PyPI is clearly a passion project for the team and Python community in general so I can't imagine that anyone would allow this or die on this hill to save their salary.

I've tried to dig around whether there's any history or potential of government stopping company from ceasing operation/resigning and honestly nothing came up that wasn't ww2 related. So, I think it's pretty safe to rule out PyPI from doing anything like this.

dpifke · on May 25, 2023

My comment was not meant to imply that PyPI admins would be OK with this, but the sad situation in the U.S. (and Australia, and other places) is that they'd probably face jail time if they refused to comply. You can't avoid complying with a court order by saying, "sorry, I quit." (And even if "sorry, I quit" was a valid response, you'd be facing tens of thousands of dollars in legal fees to justify it, with a gag order in place that meant you couldn't raise a legal defense fund.)

If you're looking for examples of what the NSL process is like, Nicholas Merrill's story[0] comes to mind.

Further, the fact that admins have this power—even if they'd never use it—makes them an attractive target for black hats. If backdooring packages was easier to detect, it'd be a less attractive option for those that might want to do so.

I'm still hopeful that they'll re-implement some sort of end-to-end signing mechanism, sooner rather than later. I trust PyPI and the people behind it, but I'd like to be able to verify.

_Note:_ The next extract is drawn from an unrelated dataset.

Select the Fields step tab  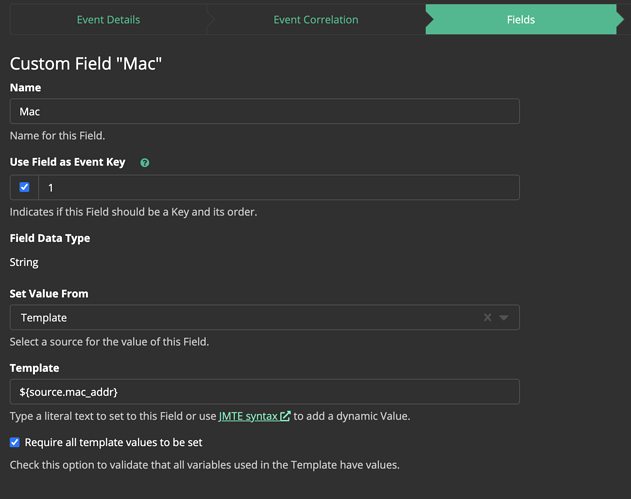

[0]: https://en.wikipedia.org/wiki/Nicholas_Merrill

donaldstufft · on May 25, 2023

Well, AFAIK it's not clear that in the US the courts have the right to compel someone to modify their software in that way. The FBI holds that it does, but so far it's been fought and they've given up when they've tried it. I think if such a thing were to happen, the fundamental ability to secure any software goes out the window. Even package signing, etc go out the window because they can just compel you to produce new software, signed with your existing key.

But let's step back a moment and presume that they do have that ability to compel. The first step here is that none of the PyPI Administrators are the legal owners of PyPI, so such an order would not be sent to any of us, but rather to the PSF itself. The PSF would then be on the hook to either comply or fight said hypothetical order, but individual members of the administration team would not be, and would be free to quit. They may not be able to say why they've quit, but quitting AFAIK would be entirely possible.

The PSF, while not having Apple's war chest, does retain counsel for dealing with things like this, and I can say personally I'd spend myself broke before I'd be willing to do so.

We are going to be implementing signing, and I'm hoping we'll be able to make strong progress on that soon.

donaldstufft · on May 23, 2023

Sometimes? There's no global policy of doing it in Debian, it's up to individual package maintainers inside of Debian to enable it (it defaults to off AFAIK) and to hardcode the key that they expect the package to be signed by.

In the cases that it is used, AFAIK it is only used by Debian's uscan program, which is sort of like the Debian version of Dependabot, it tells them when there is a new version of something to package. As far as I know, the process of packaging that new version is still manual, and relies on the maintainer downloading the package and packaging it, so they may or may not use the signature in that case.

How useful this is, is up for debate. Many years ago when I first started taking over releasing pip, that caused the pip GPG key to change, and the reaction of the Debian maintainer at the time was to just comment out the signature bit and fall back to no signature.

donaldstufft · on May 23, 2023

I don't believe that Maven Central's use of GPG is providing a meaningful security control here, so I would dispute the idea that they're doing it "right".

jpgvm · on May 23, 2023

At the very least there are a) more active keys b) those keys are available on keyservers and c) it's being used by the major packages in the ecosystem correctly. i.e Spring, Jackson, Quarkus, Logback, Apache-sphere, Google-sphere, etc.

So while it might not be providing meaningful security for lower-tier packages it's definitely doing it's job for top tier packages like these that are relied on by hundreds of thousands of projects.